Anaplan, Inc.
- Company type: Private
- Traded as: NYSE: PLAN; (2018–2022)
- Industry: Enterprise Performance Management, Software Company
- Founded: 2006; 20 years ago in Yorkshire, England
- Founder: Guy Haddleton; Sue Haddleton; Michael Gould;
- Headquarters: Miami, Florida
- Number of locations: 13 countries
- Area served: Worldwide
- Key people: Charles Gottdiener (CEO); Hemant Kapadia (CFO); Adam Thier (CTO);
- Products: Anaplan Platform
- Revenue: US$592.2 million (2022)
- Owner: Thoma Bravo
- Number of employees: 2,200+ (Jan 2022)
- Website: www.anaplan.com

= Anaplan =

American software company

Anaplan is a business planning software company headquartered in Miami, Florida. Anaplan sells subscriptions for cloud-based business-planning software and provides data for decision-making purposes.

== History ==
In 2006, Anaplan was founded by Guy Haddleton, Sue Haddleton, and Michael Gould in Yorkshire, England.

In 2012, Anaplan brought on Frederic Laluyaux as CEO. Laluyaux eventually left the company four years later in April 2016.

A year after Laluyaux became CEO, Anaplan acquired its reseller Vue Analytics in U.K. for an undisclosed amount.

=== Recent history ===
In May 2014, Anaplan introduced its marketplace, Anaplan Hub. Using the marketplace, customers can share and find pre-designed planning models.

After multiple rounds of funding, to assist with going public, the company hired James Budge as its chief financial officer. In 2016, Anaplan had over 480 customers in 20 countries.

In April 2016 Anaplan acquired data analytics brand Chartcube.

In January 2017 Anaplan appointed Frank A. Calderoni as CEO. Calderoni took the company public on October 12, 2018, with Anaplan being listed on the NYSE under the ticker symbol PLAN.

In August 2019, Anaplan announced plans to acquire Mintigo, an Israeli-founded predictive marketing and sales analytics company. In November, the company was named to Deloitte Technology Fast 500.

In March 2022, the private equity firm Thoma Bravo announced a definitive agreement to purchase Anaplan for $10.7 billion. The deal closed in June 2022. Thoma Bravo renegotiated the deal to $10.4 billion, stating that Anaplan had breached the merger agreement by overpaying new workers, although commentators linked the renegotiation to the broader market downturn.
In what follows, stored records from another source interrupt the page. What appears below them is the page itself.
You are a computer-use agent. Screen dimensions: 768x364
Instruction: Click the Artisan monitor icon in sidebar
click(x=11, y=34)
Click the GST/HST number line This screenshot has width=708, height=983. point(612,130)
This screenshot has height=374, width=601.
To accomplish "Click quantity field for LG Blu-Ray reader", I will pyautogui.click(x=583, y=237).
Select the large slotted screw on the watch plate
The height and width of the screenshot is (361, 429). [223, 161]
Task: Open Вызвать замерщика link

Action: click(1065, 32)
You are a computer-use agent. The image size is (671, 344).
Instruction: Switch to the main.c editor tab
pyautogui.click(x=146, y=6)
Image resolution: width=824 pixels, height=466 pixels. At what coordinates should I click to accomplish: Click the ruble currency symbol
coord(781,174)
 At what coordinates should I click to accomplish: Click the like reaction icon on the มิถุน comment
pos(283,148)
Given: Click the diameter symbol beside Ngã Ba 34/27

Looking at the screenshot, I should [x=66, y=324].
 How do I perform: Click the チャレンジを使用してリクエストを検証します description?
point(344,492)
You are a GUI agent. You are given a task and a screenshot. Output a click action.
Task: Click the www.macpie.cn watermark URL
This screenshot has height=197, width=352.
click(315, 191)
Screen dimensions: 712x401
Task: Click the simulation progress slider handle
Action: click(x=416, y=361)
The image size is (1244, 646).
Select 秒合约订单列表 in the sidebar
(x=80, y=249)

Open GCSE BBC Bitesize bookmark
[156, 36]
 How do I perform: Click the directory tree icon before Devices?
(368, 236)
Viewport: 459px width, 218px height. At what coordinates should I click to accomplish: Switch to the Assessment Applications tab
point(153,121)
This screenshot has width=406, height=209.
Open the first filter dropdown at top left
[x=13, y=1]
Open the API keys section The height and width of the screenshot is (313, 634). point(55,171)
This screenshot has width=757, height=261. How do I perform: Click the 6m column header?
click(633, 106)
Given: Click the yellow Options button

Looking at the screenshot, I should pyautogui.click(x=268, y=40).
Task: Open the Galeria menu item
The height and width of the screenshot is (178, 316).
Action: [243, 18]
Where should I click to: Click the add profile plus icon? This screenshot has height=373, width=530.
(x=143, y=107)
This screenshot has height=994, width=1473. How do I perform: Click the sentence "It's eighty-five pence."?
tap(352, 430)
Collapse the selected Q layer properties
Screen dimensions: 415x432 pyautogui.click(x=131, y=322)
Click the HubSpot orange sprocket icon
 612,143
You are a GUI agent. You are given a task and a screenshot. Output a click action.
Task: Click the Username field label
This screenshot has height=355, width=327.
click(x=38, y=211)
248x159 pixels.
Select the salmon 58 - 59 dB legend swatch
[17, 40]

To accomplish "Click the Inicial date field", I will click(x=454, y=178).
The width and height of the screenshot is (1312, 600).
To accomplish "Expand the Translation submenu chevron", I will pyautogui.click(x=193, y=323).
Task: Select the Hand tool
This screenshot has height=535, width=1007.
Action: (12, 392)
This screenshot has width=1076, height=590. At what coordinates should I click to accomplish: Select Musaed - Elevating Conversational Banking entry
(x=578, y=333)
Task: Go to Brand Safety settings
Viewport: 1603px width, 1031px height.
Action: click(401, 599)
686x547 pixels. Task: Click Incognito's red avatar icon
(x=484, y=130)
Also in 2022, Anaplan announced the acquisition of the applications division from existing partner Vuealta.

In June 2023, Anaplan began a round of major layoff, ranging from 119 to 500 employees.

== Funding ==
Anaplan raised its first venture capital funding within a year of its first sales in 2010. In 2012, the company raised $11.4 million in Series B financing from investors that included Granite Ventures and Shasta Ventures.

Then, in 2014, the company's Series D funding raised $100 million from new and existing investors including DFJ Growth, Workday, and Shasta Ventures. In 2016, Anaplan raised $90 million and became the second UK-founded company to achieve a $1 billion valuation.

Premji Invest led the fundraising, and was joined by Baillie Gifford, Founders Circle Capital, Harmony Partners, and Anaplan's then-current investors. As of January 2016, Anaplan had raised a total of $240 million in five funding rounds.

== Technology ==
Anaplan's Hyperblock technology is a patented in-memory database and calculation engine for business planning.

In November 2014, Anaplan announced the launch of the Anaplan App Hub for business planning applications.